The PKC-specific inhibitor safingol (L-threo-dihydrosphingosine) and the PKC modulator, tissue plasminogen activator (TPA), have shown promising effects in phase I trials. First, safingol potentiated the effect of doxorubicin in a pilot phase I study in solid tumors. Although signs of clinical activity were observed in this study, it was not possible to definitively state whether this effect was from doxorubicin or from the combination therapy [106]. In addition, TPA treatment increased WBC and neutrophil counts toward the normal range in previously treated patients with solid tumors and depressed WBC [107].

Staurosporine is an alkaloid produced by Streptomyces bacteria, and is, like tamoxifen, a broad-spectrum kinase inhibitor [108], but with greater potency [95]. In fact, staurosporine is one of the most powerful PKC inhibitors in in vitro models [109]. However, its poor kinase selectivity hampered its further development, prompting efforts to synthesize more PKC-selective analogues.

Among these are 7-hydroxystaurosporine or UCN-01 [110] and N-benzoyl-staurosporine or CGP 41251 [111], which have less PKC-inhibitory activity than the parent compound, but a higher degree of PKC selectivity when assayed for inhibition of different kinases [112, 113]. These agents are not specific for particular PKC isoforms, but they inhibit the cPKCs more potently than the nPKCs, aPKCs, and PRKs [114, 115]. Due to considerable homology among the catalytic domains of different classes of kinases, UCN-01 and CGP 41251 are also able to inhibit the activity of certain cdks and their partner cyclins, inducing G1 arrest and apoptosis [116]. In fact, UCN-01 can be considered primarily an inhibitor of Chk1 protein kinase [117]. These agents can also reverse the multidrug-resistance phenotype of cancer cells [14, 23] and enhance the cytotoxicity of other anticancer drugs such as DNA-damaging agents and antimetabolites [118, 119]. They displayed encouraging preclinical antitumor activity and are currently under clinical evaluation, showing promising activity against malignant melanoma and several hematological malignancies [120].

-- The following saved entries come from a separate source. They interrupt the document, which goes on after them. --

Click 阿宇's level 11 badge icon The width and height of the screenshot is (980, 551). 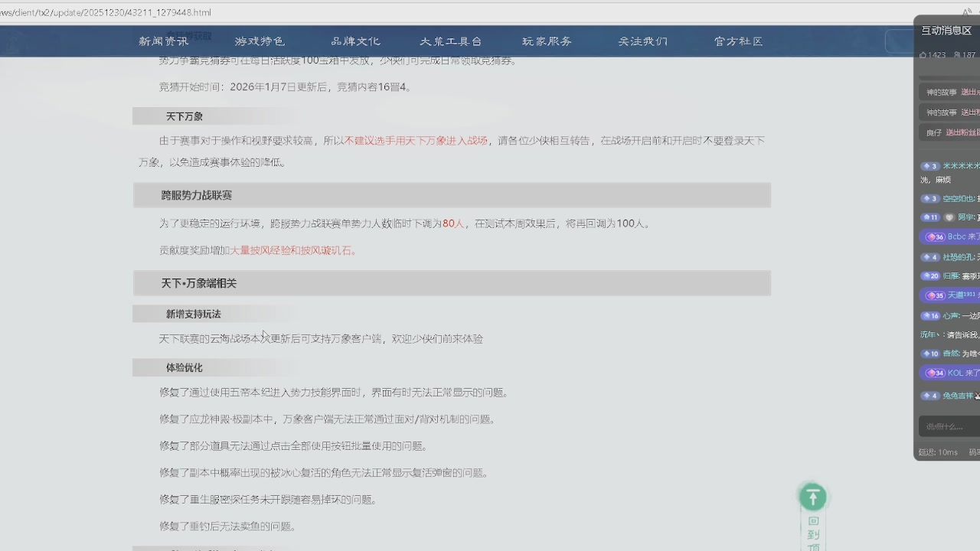pyautogui.click(x=931, y=217)
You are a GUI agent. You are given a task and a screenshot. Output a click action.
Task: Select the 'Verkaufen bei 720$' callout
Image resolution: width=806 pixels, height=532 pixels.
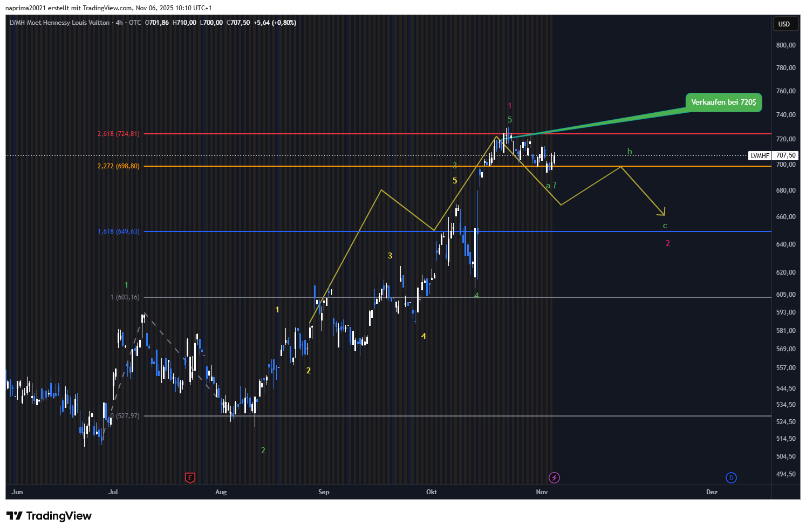723,102
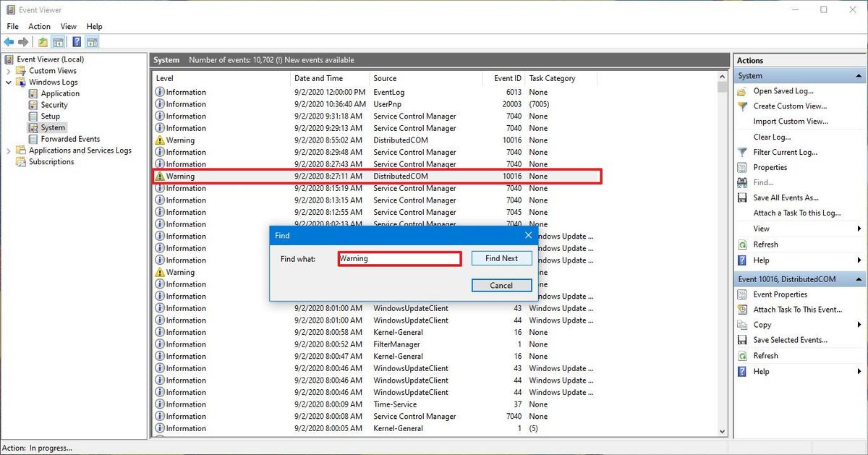This screenshot has width=868, height=455.
Task: Open the View menu
Action: [x=68, y=26]
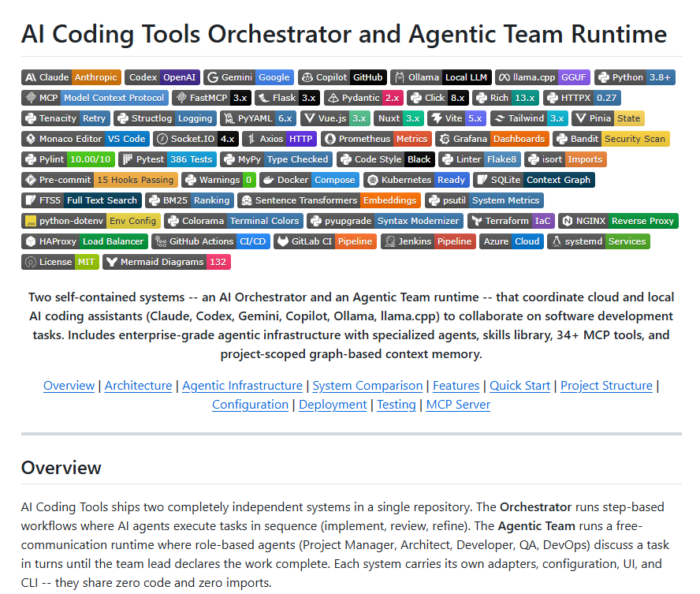Click the Claude Anthropic badge
Screen dimensions: 700x594
click(71, 77)
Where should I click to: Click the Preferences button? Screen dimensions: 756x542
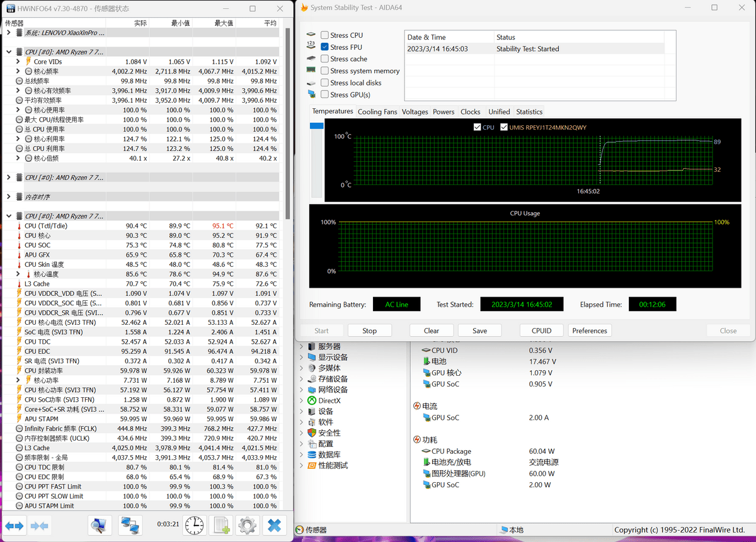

Bisindolylmaleimides such as GF 109203X represent another series of staurosporine derivatives that also showed a relatively high degree of selectivity for PKC over closely related kinases [121]. Their mechanism of action probably involves competition with ATP for interaction with PKC [122]. GF 109203X has been selected to further characterize this group of inhibitors, and this compound appeared to preferentially act on the {alpha}, ßI, ßII, {gamma}, {delta}, and {varepsilon} PKC isoforms [122]. Bisindolylmaleimides are not in clinical use, but are extensively employed as tools in the laboratory to investigate the role of PKC in signal transduction. Interestingly, GF 109203X has been reported to influence multidrug resistance in vitro mainly through the direct binding to P-glycoprotein, rather than by interfering with PKC [123].

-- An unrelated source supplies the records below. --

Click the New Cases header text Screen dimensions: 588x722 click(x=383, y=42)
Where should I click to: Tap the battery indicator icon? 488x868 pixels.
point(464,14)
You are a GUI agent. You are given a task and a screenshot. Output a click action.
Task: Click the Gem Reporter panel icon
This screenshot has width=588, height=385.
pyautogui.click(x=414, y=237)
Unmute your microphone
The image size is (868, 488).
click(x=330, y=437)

Calphostins are perylenequinones extracted from the fungus Cladosporium cladosporoides and are somewhat less potent than staurosporine, but much more selective in inhibiting PKC [124]. Calphostin C (UCN-1028C) is a well-known representative of this class of inhibitors that, in contrast to GF 109203X, affects most PKC isoforms [125]. Calphostins inhibit PKC by covalent modification of the lipid-binding regulatory domain and competition at the binding site for DAG [126]. These compounds showed antitumor activity that was proportional to their inhibitory activity against PKC [124, 125, 127], but may also exert their cytotoxic effects through the disruption of intracellular transport, growth inhibition, and the rapid stimulation of apoptosis [128]. Calphostin C cytotoxicity appeared to be strictly light dependent [126, 129, 130], which, together with its potent in vitro antiglioma effect [129], suggested its usefulness in photodynamic therapy of gliomas.

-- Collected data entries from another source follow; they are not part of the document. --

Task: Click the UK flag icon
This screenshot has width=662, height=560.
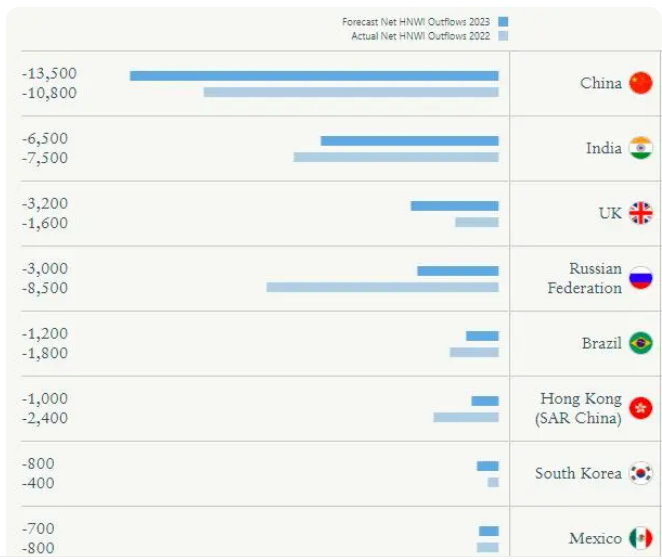Action: pyautogui.click(x=640, y=213)
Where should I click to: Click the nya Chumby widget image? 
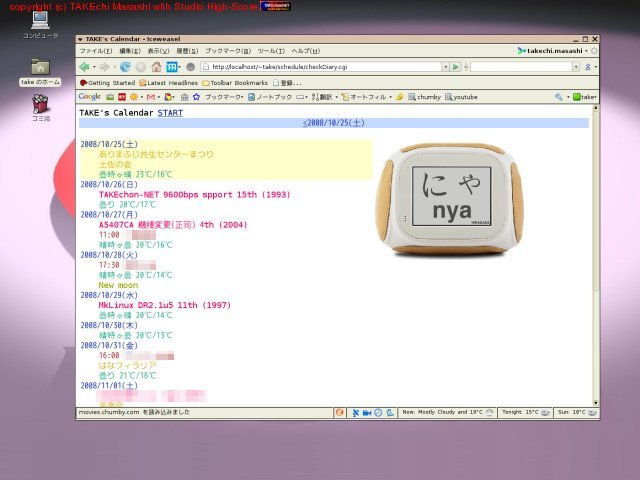451,198
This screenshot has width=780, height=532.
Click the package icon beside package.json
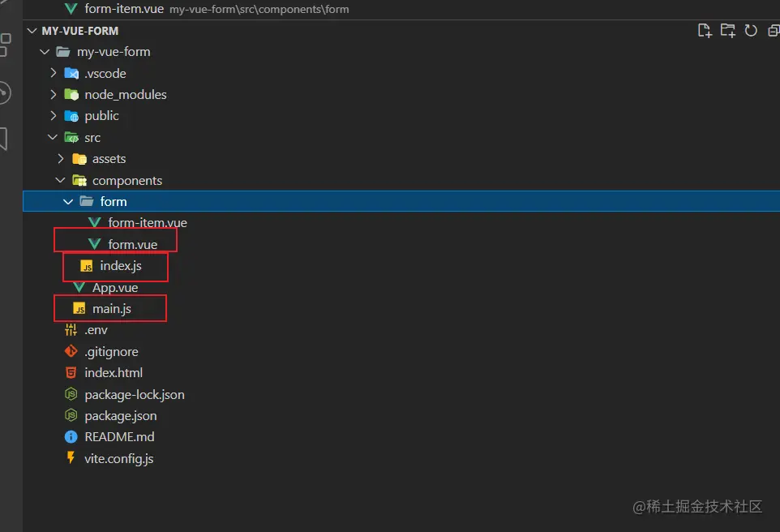(70, 415)
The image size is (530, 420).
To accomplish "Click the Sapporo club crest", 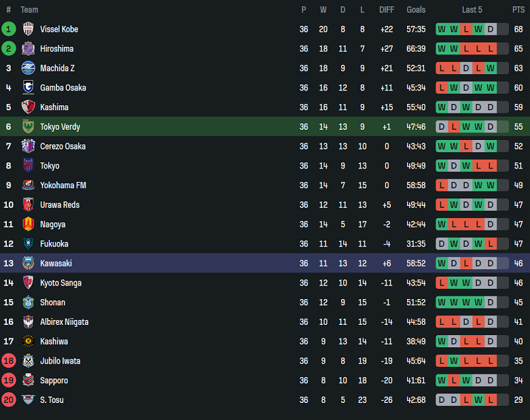I will 28,381.
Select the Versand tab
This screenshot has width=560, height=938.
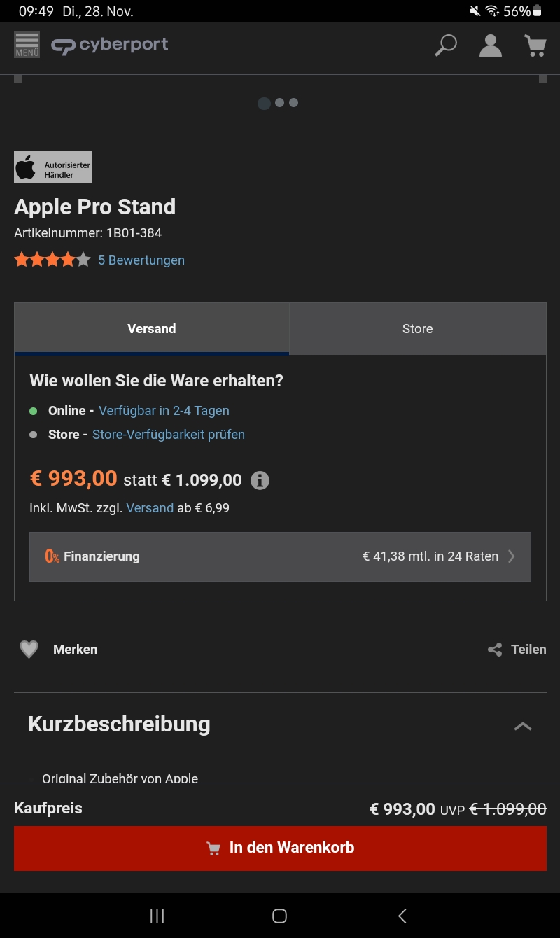152,328
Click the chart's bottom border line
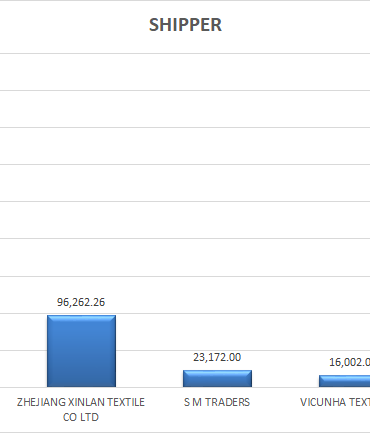 185,432
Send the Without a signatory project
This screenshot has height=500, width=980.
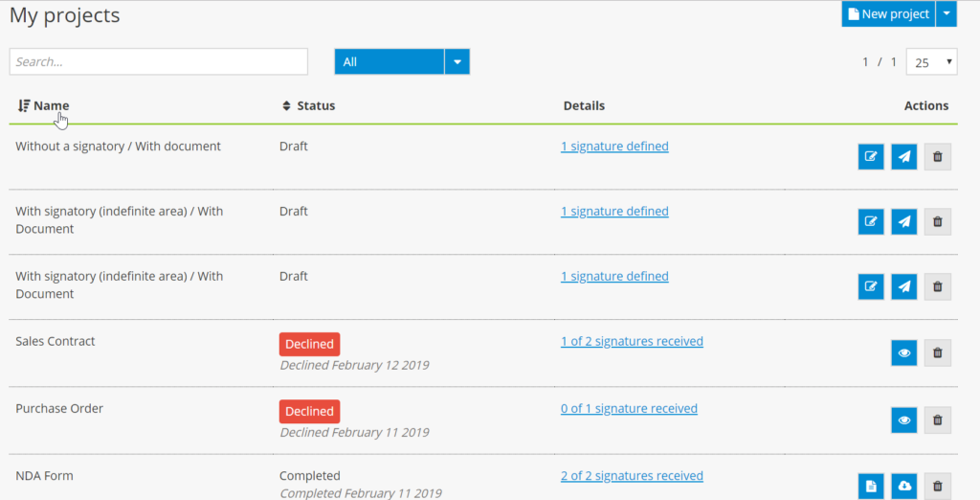tap(904, 157)
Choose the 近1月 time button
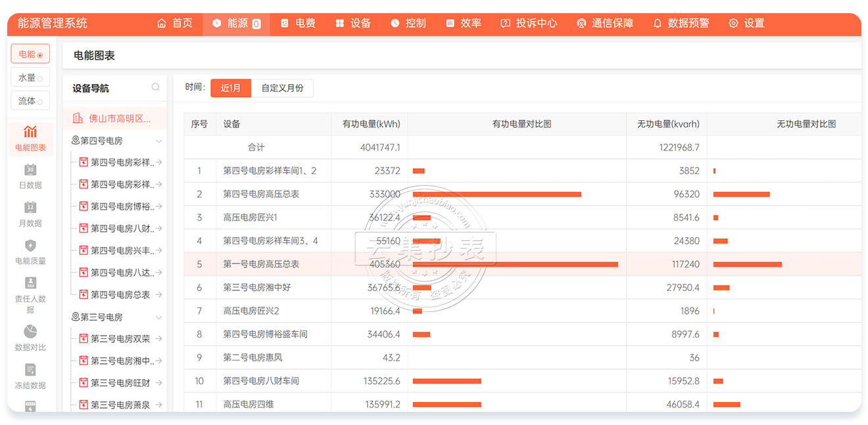Viewport: 868px width, 425px height. (231, 88)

A novel, more specific approach to inhibit certain PKC isoforms involves the use of antisense oligonucleotides or peptide fragments to either inhibit or promote translocation of PKC isoforms to specific anchoring proteins [131133]. Indeed, the antisense oligonucleotide ISIS 3521, an oligonucleotide of 20-mer that impedes the expression of PKC{alpha}, markedly reduced tumor proliferation and invasion in laboratory animals [134, 135]. ISIS 3521 is now undergoing clinical testing [136, 137].


    PKC AND CELL PROLIFERATION
 Top
 Learning Objectives
 Abstract
 Introduction
 Protein Kinase C
 Structure and Activation of...
 Participation of PKC in...
 PKC-Inhibiting Agents:...
 PKC and Cell Proliferation
 PKC and Cell Invasion
 Involvement of PKCs {alpha}...
 Prospects
 References
 
One of the hallmarks of neoplasms is their excessively high proliferation rate. This characteristic probably results from the aberrant expression of elements of signaling pathways for mitogenesis as well as those involved in mechanisms that regulate apoptosis. Since PKC is thought to play a fundamental role in both pathways [18, 34, 35, 78, 138], its overexpression may promote hyperproliferation and oppose cell death, while its inhibition, downregulation, or depletion may restrict tumorous growth and lower the apoptotic threshold for cytotoxic stimuli [139, 140].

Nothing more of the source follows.